16 roadkill
A couple of general matters unrelated to the day:
1. I have now paid my dues. 1500 miles of the West. Done. If you haven't done so yet, would you please take a look at the Fundraising Page and consider contributing to one (or both!) of the charities I am making this ride for? Steve and Carol Montgomery are good friends of mine, and Progressive Community Center (The People's Church) is doing great work on Chicago's south side. I've tried to explain both in detail. There's a contribution form you can fill in and print off. Thanks a lot. I would really like to make a financial impact for both.
2. When the computer crashed in Nevada, I lost all my address books. That means I have your email address only if you've written me after Grand Junction, Colo. I'd like to stay in touch with you. So please write (graham@route99.org), so I can get your address back.
3. For those of you who have left messages on the Message Board, I have read everything you've written, but have just not been able to respond to each of you. Thanks a lot for the encouragement, suggestions, etc. I have really gotten a kick out of reading what you've written, especially you, Pete. Thank you all for sharing your thoughts with everybody.

Well, it's just plain hot down here on the Plains. It was somewhere around 100 degrees today. I have a foolproof temperature gauge: my water bottles. Since they take direct air flow, I can tell when the air temp is over 98.7 when I have to let the water cool down to my temperature before I swallow.
Loveland and Greeley are sizeable cities and about 15 miles apart; the stretch of Rte. 34 between them and east of Greeley is pretty busy.
Greeley is named after New York Tribune editor Horace Greeley ("Go west, young man"). It was originally a kind of commune. I should know more about it, but don't. If you do, why don't you put it as a message on the Message Board? We can then all be enlightened.

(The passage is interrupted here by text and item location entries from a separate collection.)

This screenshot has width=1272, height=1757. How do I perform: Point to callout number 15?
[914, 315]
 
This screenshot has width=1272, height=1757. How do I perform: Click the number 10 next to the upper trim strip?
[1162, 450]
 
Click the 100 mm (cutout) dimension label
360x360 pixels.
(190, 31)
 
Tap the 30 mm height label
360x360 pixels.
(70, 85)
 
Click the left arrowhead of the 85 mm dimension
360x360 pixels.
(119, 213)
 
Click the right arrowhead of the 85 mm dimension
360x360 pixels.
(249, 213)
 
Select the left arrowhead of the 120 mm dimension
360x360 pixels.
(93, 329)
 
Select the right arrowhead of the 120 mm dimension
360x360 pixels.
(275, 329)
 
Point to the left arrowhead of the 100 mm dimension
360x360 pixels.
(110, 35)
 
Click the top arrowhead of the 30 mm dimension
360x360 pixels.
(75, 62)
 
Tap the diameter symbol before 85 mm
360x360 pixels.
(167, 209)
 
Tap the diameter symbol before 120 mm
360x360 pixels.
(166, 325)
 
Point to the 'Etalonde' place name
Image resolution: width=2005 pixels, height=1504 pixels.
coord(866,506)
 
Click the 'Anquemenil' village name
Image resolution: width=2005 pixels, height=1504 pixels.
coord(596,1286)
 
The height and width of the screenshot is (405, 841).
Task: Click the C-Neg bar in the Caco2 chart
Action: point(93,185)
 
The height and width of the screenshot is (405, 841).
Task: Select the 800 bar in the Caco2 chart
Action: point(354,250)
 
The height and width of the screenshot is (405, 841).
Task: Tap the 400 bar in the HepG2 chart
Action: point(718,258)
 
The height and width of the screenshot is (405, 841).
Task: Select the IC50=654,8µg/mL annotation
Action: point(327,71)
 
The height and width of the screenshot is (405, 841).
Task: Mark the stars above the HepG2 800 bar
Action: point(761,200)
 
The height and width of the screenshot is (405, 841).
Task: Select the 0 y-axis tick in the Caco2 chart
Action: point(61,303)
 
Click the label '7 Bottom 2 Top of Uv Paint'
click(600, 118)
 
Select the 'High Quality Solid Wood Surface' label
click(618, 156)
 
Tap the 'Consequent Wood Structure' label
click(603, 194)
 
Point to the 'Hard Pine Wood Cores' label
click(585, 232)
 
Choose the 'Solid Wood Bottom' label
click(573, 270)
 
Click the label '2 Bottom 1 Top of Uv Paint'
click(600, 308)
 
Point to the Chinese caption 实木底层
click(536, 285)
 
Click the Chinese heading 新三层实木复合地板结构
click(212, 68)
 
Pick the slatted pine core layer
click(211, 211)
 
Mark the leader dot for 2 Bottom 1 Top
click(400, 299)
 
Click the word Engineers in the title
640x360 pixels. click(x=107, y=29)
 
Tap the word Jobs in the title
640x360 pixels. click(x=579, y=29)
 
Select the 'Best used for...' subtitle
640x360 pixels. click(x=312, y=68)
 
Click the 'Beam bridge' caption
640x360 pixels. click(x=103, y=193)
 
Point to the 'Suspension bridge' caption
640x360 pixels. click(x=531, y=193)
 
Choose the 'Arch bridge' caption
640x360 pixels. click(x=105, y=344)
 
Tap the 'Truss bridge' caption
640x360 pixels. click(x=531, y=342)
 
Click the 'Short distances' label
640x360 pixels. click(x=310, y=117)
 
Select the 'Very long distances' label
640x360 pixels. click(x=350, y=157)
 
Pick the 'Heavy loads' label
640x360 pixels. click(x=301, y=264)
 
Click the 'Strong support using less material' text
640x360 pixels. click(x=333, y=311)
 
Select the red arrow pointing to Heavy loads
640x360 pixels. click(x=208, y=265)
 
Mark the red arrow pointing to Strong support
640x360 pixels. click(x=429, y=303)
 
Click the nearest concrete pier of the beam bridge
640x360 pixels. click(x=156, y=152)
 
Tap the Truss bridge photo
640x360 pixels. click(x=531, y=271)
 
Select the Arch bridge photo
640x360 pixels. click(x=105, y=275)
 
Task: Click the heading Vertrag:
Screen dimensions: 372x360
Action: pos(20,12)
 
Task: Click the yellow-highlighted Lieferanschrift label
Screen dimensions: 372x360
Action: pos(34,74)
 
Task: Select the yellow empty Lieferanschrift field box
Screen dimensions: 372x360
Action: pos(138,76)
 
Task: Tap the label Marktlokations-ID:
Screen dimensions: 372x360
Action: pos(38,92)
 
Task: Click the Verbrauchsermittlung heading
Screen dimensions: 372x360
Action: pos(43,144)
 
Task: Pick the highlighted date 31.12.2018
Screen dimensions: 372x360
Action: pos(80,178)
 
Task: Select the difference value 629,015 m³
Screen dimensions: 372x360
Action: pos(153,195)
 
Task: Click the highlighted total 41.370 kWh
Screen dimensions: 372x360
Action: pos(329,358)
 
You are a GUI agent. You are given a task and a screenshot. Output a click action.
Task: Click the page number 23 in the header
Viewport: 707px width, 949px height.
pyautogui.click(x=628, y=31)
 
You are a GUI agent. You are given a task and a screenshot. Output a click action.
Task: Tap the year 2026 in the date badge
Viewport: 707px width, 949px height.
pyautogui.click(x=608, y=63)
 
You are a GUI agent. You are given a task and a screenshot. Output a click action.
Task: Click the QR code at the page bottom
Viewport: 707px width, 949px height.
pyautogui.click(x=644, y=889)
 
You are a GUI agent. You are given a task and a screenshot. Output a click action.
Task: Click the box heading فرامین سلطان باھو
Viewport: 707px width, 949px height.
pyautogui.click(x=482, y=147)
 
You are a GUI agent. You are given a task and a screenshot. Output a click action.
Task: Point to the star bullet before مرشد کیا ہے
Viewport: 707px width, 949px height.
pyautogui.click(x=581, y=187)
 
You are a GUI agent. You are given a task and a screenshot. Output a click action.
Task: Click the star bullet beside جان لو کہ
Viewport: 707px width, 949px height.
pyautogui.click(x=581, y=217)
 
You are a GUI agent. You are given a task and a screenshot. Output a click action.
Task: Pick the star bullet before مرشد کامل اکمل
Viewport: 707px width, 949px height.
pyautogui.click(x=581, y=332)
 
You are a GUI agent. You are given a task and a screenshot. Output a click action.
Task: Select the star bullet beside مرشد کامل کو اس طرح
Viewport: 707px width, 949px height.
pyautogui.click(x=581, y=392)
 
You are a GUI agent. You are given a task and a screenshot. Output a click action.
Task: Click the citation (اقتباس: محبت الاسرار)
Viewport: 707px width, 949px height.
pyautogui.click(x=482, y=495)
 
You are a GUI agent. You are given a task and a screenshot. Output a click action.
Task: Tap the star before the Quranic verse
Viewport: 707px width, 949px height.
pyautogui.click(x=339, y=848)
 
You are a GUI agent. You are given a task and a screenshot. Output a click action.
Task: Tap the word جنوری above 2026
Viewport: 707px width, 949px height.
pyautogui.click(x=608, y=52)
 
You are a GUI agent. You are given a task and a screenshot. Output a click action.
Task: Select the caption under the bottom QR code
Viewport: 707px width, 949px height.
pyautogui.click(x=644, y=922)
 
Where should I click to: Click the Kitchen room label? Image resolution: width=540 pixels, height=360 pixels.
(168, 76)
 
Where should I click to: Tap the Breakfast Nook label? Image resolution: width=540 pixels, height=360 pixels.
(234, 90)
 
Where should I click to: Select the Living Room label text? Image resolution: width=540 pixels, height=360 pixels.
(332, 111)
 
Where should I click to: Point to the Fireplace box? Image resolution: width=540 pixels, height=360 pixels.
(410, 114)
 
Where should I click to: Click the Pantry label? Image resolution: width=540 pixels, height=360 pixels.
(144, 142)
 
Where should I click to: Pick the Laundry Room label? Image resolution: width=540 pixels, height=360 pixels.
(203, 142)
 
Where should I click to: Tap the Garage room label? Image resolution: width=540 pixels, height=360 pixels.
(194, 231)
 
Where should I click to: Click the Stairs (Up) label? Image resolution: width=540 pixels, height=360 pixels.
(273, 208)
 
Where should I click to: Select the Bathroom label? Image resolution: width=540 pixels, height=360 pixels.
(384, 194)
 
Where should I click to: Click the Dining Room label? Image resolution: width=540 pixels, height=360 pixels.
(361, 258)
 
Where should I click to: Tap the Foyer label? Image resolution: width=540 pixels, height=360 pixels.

South Platte River, just east of Greeley


I had to ride for about ten miles on Interstate 76, the road that connects Denver with I-80. Bicycles are allowed on it; signs say so. And then you get down there and discover that there are rumble strips on the shoulder every ten yards. The rumble strips are edge to edge on the shoulder and about 6 ft. in length. You have the option of riding over them every 10 yards for 10 miles and ruining your tire, rim, spokes, or all three. Or you can ride off the shoulder into the brush every 10 yards (right!). That leaves swerving every ten yards out into the right lane of a 75 mph interstate on July 3. I was so mad I pulled into a truck weigh station and had the guy call a state trooper. I wanted a complaint on record in case something happened to me.
This is the most boneheaded arrangement I've seen yet. No thought given to the bicyclist. Incredibly dangerous. The rumble strips are there to wake up the driver who nods off for whatever reason and strays off the road. I ask you, who's more valuable to the gene pool, an intelligent, sensitive touring bicyclist or a car driver who doesn't know enough about his own condition to stay off the road?

Tomorrow is the Fourth of July! Get those flags out!!!!
U.S.A. versus Brazil, World Cup SemiFinal!!! Go U.S.!!!!!